57 entry daha
  • eveeeet, birayı döktünüz, şarabı sulandırdınız, viskiyi yedirmeyiz.

    viski içmenin gerekçesi, lezzetli olmasıdır.

    açıklayalım:
    viskinin sevilmemesinin sebepleri üzerinden gidecek olursak, birçok kişinin sebep gösterdiği şey tadının kötü olmasıdır.
    öncelikle, tat ve lezzet iki ayrı kavramdır arkadaşlar. bu ikisi bizim topraklarda sürekli karıştırılır. neden? çünkü biz, fakir bir toplum olduğumuz için, amacımız hep karın doyurmak olmuştur. bu yüzden elimizdeki kıt malzemeler ile lezzet arayışını sürdürdüğümüz için mutfağımız gelişmiştir. bunu örnekle açıklayacağım. detaya inmeden devam edelim...
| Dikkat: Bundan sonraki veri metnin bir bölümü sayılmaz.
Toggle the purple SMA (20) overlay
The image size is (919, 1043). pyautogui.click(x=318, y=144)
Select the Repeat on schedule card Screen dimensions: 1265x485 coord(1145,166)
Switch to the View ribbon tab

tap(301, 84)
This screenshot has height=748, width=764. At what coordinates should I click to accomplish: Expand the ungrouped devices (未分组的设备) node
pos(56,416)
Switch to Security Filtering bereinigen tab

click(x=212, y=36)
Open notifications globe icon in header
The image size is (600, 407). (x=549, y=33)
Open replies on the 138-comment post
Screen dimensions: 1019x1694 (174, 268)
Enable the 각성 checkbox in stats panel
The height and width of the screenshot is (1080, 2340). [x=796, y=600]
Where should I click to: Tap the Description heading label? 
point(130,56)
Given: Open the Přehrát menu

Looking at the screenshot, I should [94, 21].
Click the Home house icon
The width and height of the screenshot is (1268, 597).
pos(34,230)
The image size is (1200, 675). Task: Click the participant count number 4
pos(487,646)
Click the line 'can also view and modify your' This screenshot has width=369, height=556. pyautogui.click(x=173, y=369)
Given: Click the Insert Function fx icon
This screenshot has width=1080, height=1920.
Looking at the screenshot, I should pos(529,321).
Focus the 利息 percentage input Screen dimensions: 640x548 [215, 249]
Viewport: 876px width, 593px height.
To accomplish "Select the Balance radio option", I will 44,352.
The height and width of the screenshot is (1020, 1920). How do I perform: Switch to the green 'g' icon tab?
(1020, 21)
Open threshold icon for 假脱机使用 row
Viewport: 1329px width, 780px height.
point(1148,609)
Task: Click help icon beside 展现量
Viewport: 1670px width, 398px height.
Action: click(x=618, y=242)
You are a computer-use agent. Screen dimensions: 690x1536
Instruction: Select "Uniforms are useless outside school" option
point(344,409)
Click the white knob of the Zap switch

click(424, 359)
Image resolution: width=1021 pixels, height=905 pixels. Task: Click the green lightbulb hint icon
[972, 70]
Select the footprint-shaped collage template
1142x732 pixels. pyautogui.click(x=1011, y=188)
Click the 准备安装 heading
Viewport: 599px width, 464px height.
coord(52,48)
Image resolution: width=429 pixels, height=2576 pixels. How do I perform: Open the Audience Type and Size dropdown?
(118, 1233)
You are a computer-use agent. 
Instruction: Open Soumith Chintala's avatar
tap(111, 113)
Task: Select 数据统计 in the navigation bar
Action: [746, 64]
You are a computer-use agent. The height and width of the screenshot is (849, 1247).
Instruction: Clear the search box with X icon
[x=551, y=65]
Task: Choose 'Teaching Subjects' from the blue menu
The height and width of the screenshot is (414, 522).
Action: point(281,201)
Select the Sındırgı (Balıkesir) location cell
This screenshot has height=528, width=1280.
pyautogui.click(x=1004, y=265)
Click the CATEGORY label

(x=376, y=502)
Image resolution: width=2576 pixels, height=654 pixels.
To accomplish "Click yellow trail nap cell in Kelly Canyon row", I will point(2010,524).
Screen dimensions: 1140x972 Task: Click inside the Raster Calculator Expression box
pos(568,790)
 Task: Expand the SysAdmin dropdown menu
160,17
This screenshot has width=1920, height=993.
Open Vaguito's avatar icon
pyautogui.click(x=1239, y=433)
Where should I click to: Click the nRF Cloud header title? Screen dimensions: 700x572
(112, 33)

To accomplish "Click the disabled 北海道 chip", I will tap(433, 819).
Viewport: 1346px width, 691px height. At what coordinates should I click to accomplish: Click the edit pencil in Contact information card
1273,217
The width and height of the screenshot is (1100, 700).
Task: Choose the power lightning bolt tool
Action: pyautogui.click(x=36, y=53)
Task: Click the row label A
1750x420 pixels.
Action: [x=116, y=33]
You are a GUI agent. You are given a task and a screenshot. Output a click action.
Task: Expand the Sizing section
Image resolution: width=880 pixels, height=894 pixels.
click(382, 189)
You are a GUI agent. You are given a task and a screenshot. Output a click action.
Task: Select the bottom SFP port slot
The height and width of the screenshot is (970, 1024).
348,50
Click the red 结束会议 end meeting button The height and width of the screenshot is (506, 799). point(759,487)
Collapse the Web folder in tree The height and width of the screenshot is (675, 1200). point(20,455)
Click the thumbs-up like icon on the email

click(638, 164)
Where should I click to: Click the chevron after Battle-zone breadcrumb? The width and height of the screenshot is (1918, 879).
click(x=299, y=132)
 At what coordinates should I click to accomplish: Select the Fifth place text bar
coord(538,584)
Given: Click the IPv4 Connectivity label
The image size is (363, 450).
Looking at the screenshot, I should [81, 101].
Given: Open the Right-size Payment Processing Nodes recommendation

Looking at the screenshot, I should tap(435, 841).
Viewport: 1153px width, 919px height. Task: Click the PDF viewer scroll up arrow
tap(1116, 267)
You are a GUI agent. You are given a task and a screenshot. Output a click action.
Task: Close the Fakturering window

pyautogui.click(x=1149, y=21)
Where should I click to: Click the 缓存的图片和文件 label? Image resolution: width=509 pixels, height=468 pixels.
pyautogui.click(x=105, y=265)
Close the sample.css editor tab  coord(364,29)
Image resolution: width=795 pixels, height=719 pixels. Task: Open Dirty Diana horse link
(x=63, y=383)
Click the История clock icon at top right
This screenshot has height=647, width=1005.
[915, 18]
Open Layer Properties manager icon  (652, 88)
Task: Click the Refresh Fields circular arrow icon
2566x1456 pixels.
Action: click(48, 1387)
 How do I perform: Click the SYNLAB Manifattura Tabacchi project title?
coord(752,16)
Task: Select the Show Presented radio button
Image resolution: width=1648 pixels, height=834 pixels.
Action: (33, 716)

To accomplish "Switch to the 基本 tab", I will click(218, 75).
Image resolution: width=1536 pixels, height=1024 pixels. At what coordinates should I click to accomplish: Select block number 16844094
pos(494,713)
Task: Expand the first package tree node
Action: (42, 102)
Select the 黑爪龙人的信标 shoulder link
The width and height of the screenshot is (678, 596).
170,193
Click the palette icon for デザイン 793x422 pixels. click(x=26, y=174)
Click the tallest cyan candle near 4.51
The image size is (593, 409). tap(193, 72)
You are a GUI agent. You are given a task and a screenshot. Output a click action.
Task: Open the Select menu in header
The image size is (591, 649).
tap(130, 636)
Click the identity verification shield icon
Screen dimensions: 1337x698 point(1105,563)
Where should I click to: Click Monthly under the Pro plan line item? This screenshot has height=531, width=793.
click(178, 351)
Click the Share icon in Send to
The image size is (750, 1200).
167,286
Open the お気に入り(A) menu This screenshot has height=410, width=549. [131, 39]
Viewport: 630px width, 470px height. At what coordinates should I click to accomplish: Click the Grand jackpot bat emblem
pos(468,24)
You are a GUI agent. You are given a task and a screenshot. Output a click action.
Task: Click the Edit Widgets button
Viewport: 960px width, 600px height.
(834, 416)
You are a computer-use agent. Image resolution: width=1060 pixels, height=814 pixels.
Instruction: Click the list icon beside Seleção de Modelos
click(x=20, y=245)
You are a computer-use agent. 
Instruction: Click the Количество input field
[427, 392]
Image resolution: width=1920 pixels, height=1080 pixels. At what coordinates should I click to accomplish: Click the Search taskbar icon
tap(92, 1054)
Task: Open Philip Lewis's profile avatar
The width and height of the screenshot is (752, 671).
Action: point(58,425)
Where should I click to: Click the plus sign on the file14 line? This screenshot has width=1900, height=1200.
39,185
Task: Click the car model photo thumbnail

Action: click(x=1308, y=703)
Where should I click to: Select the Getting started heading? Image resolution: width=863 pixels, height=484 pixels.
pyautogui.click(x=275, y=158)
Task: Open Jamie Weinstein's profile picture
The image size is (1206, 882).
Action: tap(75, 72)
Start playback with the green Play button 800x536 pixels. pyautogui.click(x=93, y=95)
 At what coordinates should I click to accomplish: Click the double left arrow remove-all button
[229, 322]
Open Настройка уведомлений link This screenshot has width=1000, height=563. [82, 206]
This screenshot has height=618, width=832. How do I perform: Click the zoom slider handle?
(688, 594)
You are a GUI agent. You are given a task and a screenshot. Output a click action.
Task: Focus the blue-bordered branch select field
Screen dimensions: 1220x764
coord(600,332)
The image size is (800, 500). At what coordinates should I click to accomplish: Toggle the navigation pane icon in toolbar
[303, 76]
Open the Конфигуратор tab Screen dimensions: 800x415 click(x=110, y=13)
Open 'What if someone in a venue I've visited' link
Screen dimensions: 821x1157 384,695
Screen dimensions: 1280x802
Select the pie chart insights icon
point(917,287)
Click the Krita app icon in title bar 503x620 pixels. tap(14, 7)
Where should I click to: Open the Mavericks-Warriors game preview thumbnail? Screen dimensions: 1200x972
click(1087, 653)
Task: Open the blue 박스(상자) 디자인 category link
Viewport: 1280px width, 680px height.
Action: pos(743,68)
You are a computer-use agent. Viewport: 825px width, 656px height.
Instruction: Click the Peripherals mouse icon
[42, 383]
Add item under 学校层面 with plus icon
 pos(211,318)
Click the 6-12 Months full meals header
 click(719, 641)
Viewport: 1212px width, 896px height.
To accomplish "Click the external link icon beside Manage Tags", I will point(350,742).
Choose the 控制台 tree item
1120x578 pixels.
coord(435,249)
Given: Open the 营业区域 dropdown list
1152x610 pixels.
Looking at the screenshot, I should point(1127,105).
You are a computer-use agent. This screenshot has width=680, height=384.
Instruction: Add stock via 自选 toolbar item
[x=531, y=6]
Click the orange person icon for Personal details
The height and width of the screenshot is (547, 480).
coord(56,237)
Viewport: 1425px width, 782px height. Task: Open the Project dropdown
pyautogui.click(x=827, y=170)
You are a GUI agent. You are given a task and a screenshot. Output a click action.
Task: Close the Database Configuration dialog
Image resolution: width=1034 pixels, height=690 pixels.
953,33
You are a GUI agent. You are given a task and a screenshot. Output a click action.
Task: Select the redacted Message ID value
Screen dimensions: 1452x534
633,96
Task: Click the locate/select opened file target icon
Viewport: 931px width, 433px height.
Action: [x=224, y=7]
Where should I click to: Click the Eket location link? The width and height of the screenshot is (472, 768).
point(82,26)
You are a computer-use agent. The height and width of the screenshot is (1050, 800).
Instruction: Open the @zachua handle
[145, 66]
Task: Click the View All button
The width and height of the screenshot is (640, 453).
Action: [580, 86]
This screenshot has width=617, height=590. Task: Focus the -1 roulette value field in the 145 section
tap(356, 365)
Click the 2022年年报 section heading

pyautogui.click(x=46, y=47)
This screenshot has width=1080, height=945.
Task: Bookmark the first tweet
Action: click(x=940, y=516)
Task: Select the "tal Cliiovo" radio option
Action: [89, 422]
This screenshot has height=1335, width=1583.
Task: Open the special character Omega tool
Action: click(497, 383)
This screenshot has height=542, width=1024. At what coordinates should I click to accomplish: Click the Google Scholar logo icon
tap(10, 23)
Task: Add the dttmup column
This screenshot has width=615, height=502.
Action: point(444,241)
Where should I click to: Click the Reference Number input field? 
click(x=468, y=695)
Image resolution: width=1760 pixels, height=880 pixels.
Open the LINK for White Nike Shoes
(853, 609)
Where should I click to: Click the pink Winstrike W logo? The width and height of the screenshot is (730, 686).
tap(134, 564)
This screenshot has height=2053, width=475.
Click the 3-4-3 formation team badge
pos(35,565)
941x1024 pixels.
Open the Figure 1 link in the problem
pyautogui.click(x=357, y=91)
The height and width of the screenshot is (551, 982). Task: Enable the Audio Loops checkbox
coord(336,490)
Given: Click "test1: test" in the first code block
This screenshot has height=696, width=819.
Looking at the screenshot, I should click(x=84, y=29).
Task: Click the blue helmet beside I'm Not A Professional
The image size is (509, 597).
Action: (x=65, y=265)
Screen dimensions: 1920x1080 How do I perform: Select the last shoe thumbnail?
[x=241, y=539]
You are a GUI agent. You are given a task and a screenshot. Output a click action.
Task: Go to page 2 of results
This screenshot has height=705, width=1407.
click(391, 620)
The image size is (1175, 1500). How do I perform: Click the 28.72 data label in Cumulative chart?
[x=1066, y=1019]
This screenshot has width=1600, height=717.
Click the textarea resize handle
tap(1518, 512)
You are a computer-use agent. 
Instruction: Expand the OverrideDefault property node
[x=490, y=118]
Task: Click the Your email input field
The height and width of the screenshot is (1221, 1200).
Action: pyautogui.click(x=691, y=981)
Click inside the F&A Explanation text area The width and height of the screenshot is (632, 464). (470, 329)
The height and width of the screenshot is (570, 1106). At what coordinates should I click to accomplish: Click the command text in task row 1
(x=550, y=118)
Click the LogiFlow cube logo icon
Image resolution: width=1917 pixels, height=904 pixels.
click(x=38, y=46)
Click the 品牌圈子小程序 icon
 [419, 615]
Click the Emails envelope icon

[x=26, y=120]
    mesela iyi şarap nedir? nasıl anlaşılır? muhtemelen, fransız aristokrat bir ailede yetişmiş olsanız, küçük yaştan itibaren sürekli iyi şaraplar tüketecek, bir damak zevkiniz oluşacak. bu damak zevki de iyi şaraplara alışmış olacak. bu yüzden gerek şaraptan anlıyor olacak, gerekse kötü şarabın tadını ayırt edebiliyor olacaktınız.

    bizim topraklarda bilhassa dini sebeplerden ötürü alkol tüketimi kısıtlı olmuştur. bu yüzden geç tanıştığımız ve az tükettiğimiz bir şeyin bize lezzetli gelmesi kolay olmayacaktır. alışmak gerekir.

    sigara içen arkadaşlar bilirler. sigaranın tadı çok kötüdür. ama zamanla, içmeye devam ettikçe tadı güzel gelmeye başlar. bu, tamamen alışmak ile bağlantılıdır.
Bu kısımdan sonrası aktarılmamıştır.